Ongoing stalemates in Venezuela’s power struggle and the U.S.-China trade war are hobbling oil's rebound, while global growth worries, creeping shale output and an abundance of crude barrels stuck at sea chip away at this year’s market gains.
After rallying with few stops since Christmas and into the first two weeks of this year, crude prices have fallen into a one-step-forward-two-steps-back mode.
At Friday’s settlement, U.S. West Texas Intermediate crude still carried a 16 percent gain on the year, after a near 19 percent rise last month, the biggest ever for a January.
But the one-way trade oil bulls had relished through mid-January has disappeared, with modest gains and sharp falls more likely on any given day. Last week’s 5 percent drop was the worst since the year began.
The Venezuelan and Chinese standoffs are key to the quagmire in oil.

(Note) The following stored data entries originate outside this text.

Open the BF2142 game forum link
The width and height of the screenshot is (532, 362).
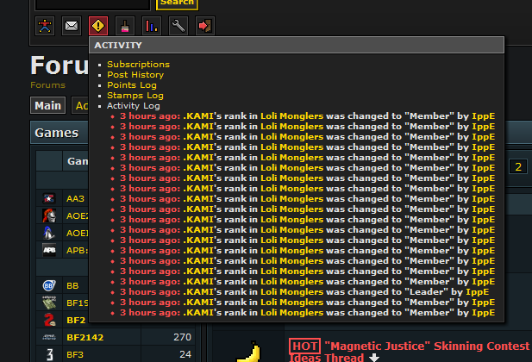point(87,337)
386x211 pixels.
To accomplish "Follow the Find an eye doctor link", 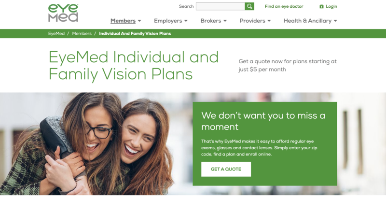I will (x=284, y=6).

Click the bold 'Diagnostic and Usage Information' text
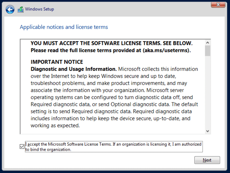pos(73,69)
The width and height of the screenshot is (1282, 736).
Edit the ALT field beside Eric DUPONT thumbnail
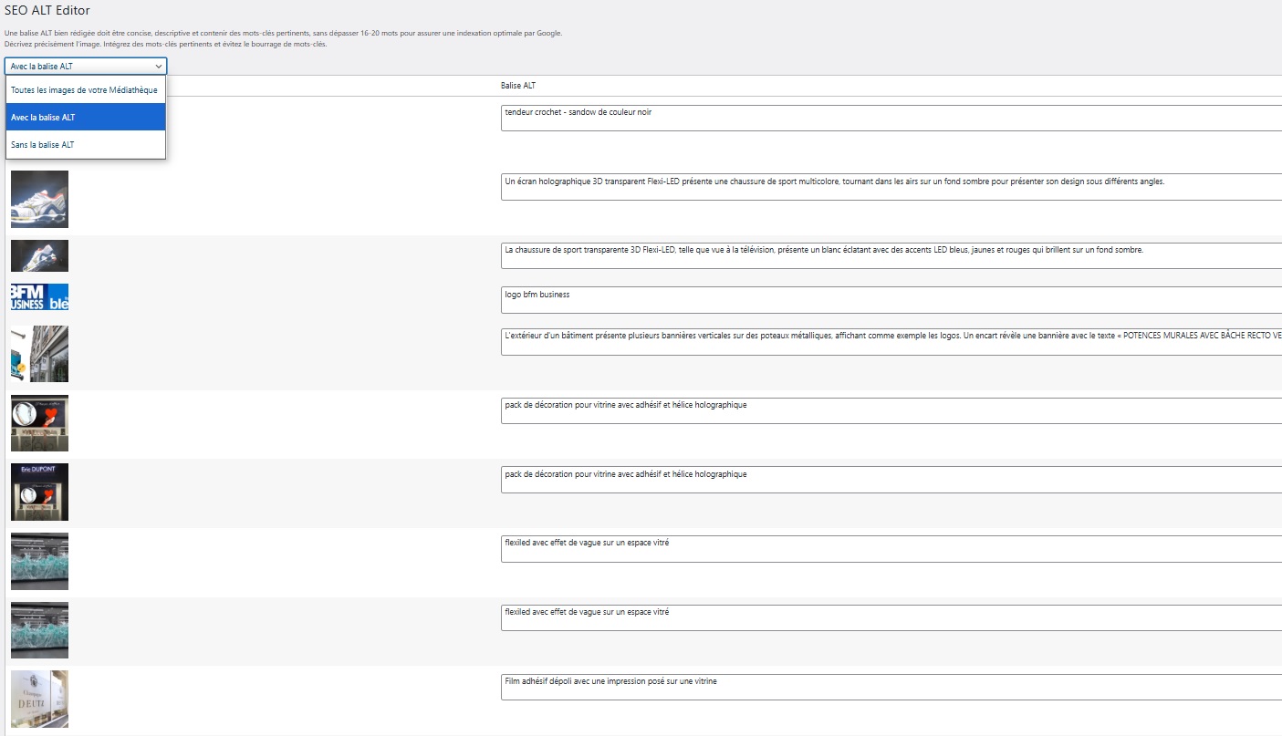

In the former case, two weeks after opposition leader Juan Guaido declared himself interim president of the South American country in defiance of sitting leader Nicolas Maduro, the standoff between the two has settled into a kind of stasis. While dozens of countries have recognized Guaido, Maduro continues to control the Venezuelan state apparatus, including the military.
New York-based consultancy Energy Intelligence said in its weekly note:
"For now, the competing presidents appear to be mustering allies and trying to determine their next moves and a prolonged stalemate is likely."

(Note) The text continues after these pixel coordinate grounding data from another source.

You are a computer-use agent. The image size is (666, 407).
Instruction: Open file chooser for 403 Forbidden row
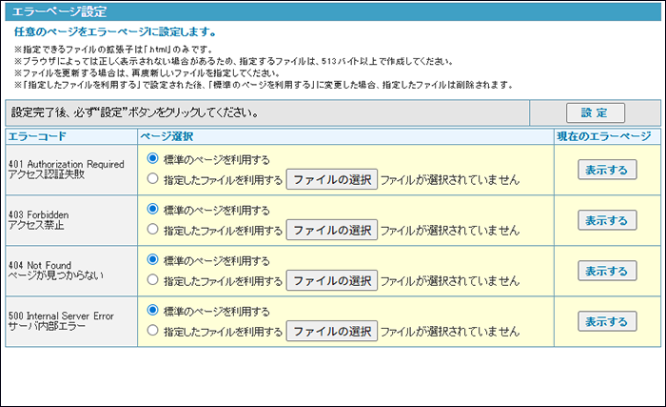(x=332, y=230)
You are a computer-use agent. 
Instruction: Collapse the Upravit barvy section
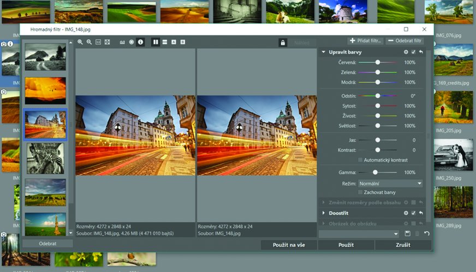tap(323, 52)
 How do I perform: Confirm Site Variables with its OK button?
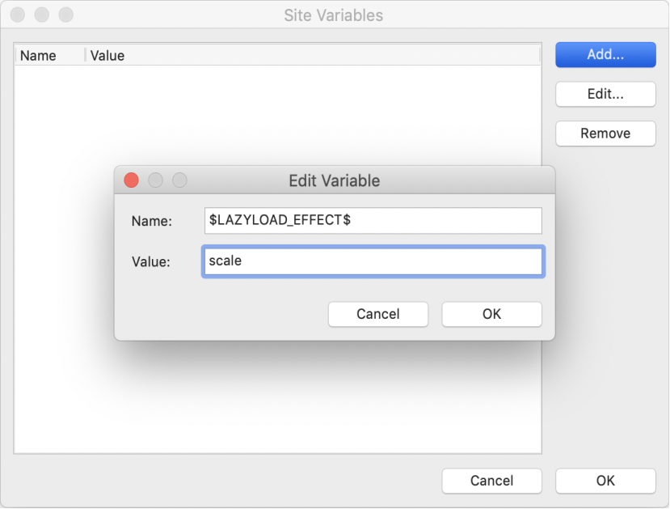pyautogui.click(x=605, y=481)
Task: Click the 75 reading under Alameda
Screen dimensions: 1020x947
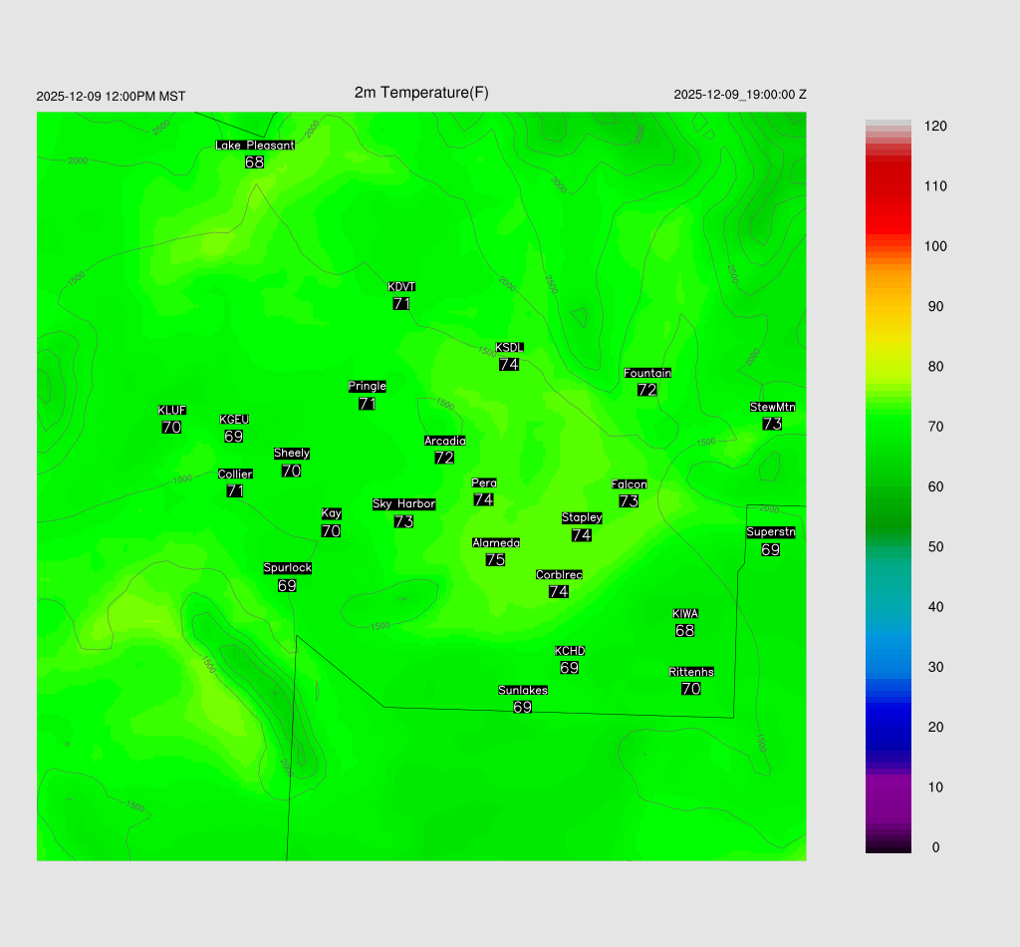Action: click(x=495, y=560)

Raul Gallegos, associate director at consultancy Control Risks, added:
“If you’re expecting Maduro to leave on a plane for Cuba in a couple of weeks, you’re wrong. That’s not happening.”
The stalemate also means the sanctions imposed by the Trump administration on the Maduro-controlled PDVSA oil company have had limited impact on crude prices so far. U.S. sanctions against Venezuela entail two additional headaches for Trump: dealing with a Saudi Arabia that’s determined to boost oil prices just as the U.S. economy is recovering, and continuing his one-upmanship over Iran.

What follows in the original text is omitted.